(Saved data entries)
[start]
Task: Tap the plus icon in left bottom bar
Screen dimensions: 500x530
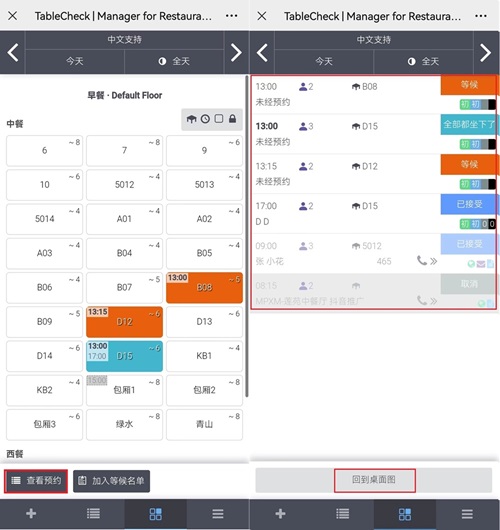Action: pos(31,513)
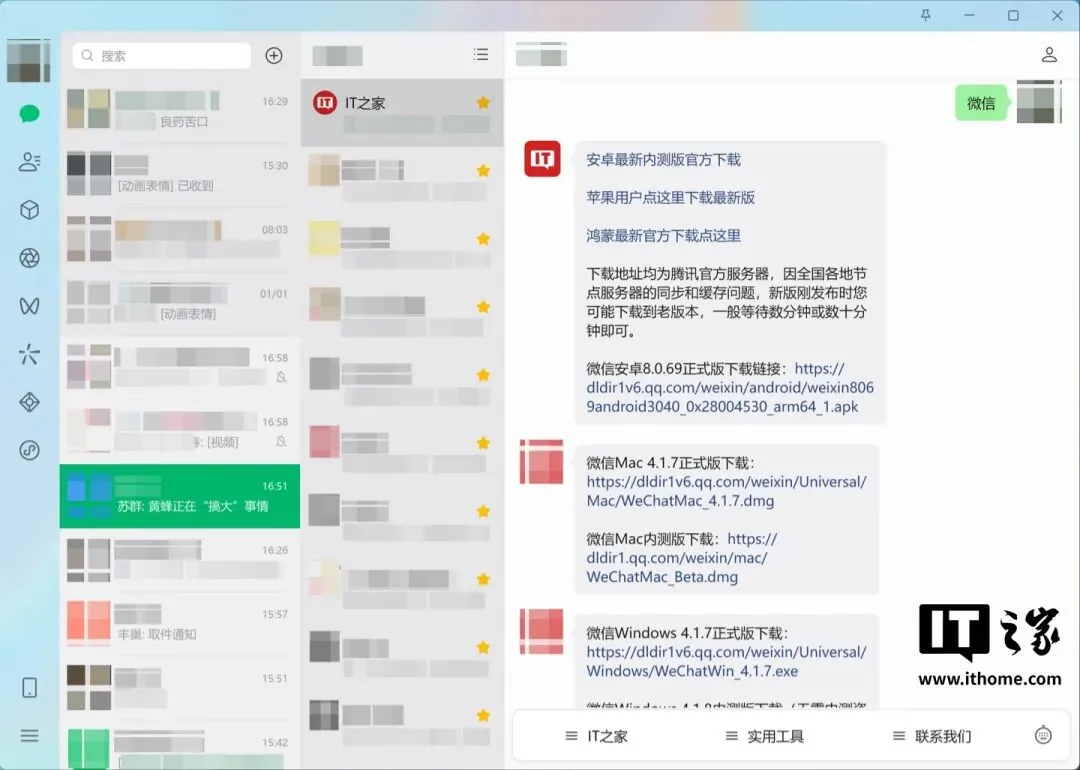Open the member profile icon at top right
This screenshot has height=770, width=1080.
pos(1049,54)
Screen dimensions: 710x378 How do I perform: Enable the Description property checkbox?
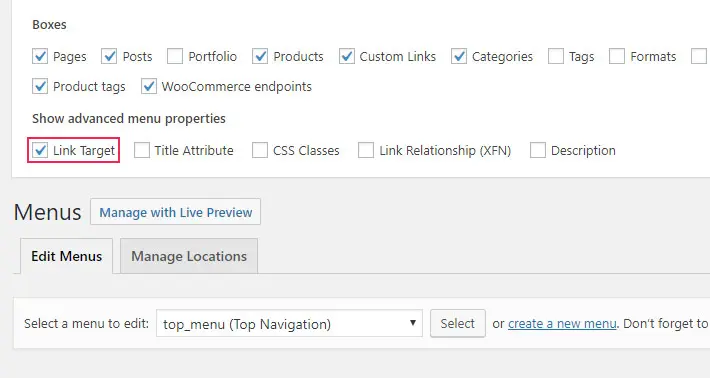537,150
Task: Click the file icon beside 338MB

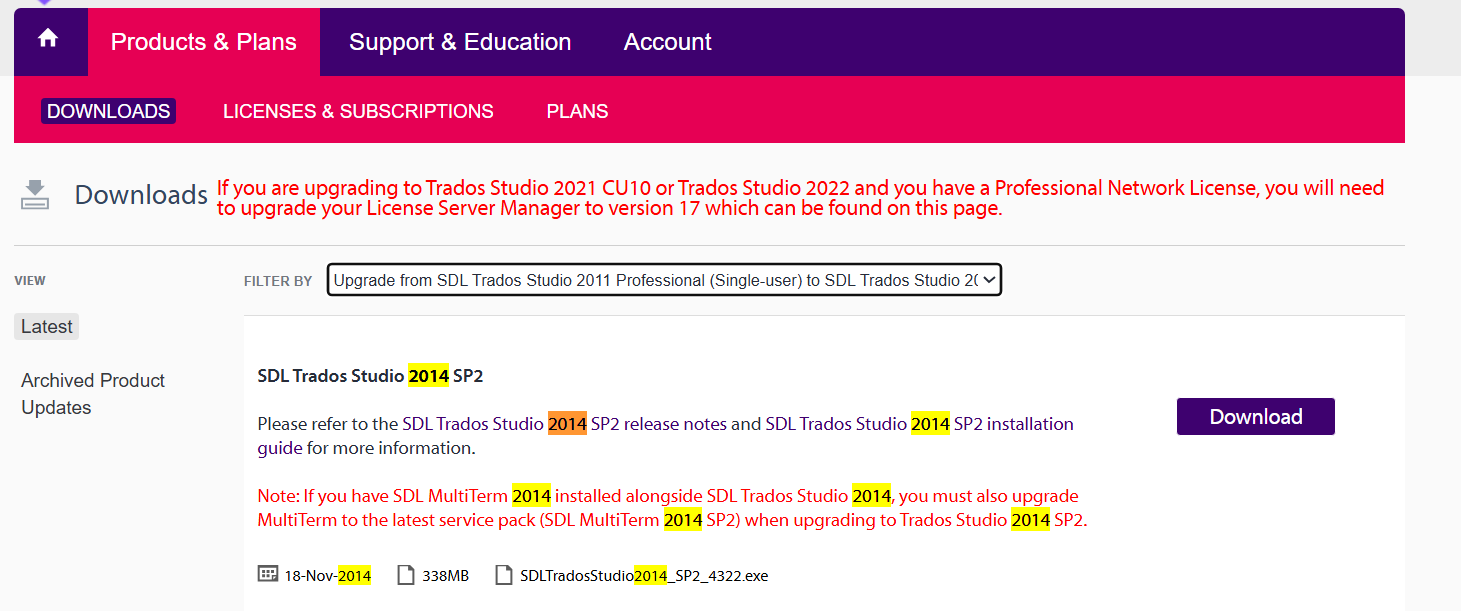Action: [x=406, y=574]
[end]
Stated problem:
How many lines of the records above contain the string "Task"? Reply with the number alone.

Exercise output:
2